The absolutist tendency evident in Hartz’s characterization of American liberal tradition resembles Berlin’s criticism against the notion of positive freedom. Berlin distinguishes positive freedom from negative freedom, “a certain minimum area of personal freedom which must on no account be violated”, to categorize it as something that “derives from the wish on the part of the individual to be his own master” (19, 22). This desire, however, is itself capable of oppression because the metaphor of self-mastery requires the distinction between lower and “real” self (23). Such distinction urges one to realize his own “real” self, and then from there, assign himself the role of a crusader who attempts to “free” others (24). By attributing reality to oneself through positive freedom, one gains a moral advantage even in coercion, for one claims that he knows better than others what others need, and that “they would not resist [him if they were rational and as wise as [he and understood their interests as [he does]” (24). The very liberal task of liberation, then, is itself capable of the worst kind of oppression. Hartz’s description of absolutist element in American liberalism reflects exactly this error of positive freedom: the enlightenment minded liberals, epitomized by well-versed Lokean Jefferson, acts and thinks for the entire American colonies that the freedoms they uphold are “self-evident” by nature. In this process, Locke’s particular endorsement of the natural law becomes a natural ideology beyond criticism; and, as the worst form of absolutism, it dominates man’s thought and welcomes no critique of its fundamental premises.

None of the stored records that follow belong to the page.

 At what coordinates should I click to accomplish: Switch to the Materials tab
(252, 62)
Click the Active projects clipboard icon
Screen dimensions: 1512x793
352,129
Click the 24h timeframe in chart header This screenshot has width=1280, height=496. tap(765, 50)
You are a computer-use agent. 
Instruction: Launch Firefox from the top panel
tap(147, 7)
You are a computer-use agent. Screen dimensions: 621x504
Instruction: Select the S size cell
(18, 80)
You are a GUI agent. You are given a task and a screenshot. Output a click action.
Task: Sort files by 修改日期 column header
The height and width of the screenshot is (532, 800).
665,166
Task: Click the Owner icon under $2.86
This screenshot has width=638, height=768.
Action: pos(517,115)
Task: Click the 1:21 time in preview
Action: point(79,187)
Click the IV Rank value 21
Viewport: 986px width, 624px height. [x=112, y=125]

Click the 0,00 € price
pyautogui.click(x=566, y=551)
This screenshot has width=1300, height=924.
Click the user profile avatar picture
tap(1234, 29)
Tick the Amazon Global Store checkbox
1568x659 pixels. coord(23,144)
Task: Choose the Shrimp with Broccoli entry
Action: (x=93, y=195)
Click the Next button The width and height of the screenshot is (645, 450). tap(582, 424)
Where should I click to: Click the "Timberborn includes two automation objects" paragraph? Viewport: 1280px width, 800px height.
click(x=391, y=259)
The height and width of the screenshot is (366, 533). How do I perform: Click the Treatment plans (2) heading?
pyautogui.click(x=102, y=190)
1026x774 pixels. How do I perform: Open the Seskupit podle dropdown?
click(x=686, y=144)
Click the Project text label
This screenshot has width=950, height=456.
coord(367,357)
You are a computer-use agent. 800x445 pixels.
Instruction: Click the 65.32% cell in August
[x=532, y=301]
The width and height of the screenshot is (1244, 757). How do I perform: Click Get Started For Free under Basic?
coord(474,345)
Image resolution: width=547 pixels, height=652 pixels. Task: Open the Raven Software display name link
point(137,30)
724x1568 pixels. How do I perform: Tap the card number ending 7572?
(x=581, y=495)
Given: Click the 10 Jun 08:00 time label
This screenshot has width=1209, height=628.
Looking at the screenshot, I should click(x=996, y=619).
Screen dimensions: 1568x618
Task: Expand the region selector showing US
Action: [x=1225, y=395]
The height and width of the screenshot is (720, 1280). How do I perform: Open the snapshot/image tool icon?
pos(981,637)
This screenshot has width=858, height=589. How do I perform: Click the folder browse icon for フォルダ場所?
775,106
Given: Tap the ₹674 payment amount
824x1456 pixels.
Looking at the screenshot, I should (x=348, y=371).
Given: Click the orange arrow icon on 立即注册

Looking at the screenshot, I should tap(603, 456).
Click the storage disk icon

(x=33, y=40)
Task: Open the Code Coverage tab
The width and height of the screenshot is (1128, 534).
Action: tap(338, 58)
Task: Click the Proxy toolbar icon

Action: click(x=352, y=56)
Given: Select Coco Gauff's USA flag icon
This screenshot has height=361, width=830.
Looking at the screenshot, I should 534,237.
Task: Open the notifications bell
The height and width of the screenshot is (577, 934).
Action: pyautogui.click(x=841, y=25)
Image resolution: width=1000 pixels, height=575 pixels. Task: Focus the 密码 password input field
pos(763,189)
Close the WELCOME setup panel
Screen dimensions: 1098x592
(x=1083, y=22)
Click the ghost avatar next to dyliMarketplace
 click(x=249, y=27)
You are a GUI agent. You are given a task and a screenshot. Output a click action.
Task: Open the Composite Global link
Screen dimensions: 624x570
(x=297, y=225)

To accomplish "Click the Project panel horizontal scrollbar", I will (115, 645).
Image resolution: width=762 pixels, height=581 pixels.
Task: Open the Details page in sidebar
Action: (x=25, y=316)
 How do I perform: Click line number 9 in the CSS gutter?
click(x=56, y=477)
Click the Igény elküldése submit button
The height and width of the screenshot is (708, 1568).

Although Hartz’s explanation of absolutist tendency in American liberalism describes the condition of American thought in its inception, it can be used to further analyze many distinctive American tendencies to reveal a distinctly American character. The red scare of Senator McCarthy, for example, clearly demonstrates this point: the notion of freedom and democracy should seem so “self-evident” that its opposite should be shunned and condemned as “un-American” betrayal. But perhaps we can find the traces of this absolutism-liberalism dialectics in the most profound American concerns in the period: the notion of autonomy and concerns of humanistic psychology—conformism is clearly a problem against the liberal tradition so that, “self-evidently”, everyone should have a normative autonomy in his mindset, or find a most suitable way to be himself. We must not forget, then, the very root of Berlin’s positive freedom is no different: the desire to be his own master. In each of these tendencies, the absolutist tendency in liberalism is latent, ready to manifest itself unless we always examine liberalism and its origins from a critical, dialectical perspective.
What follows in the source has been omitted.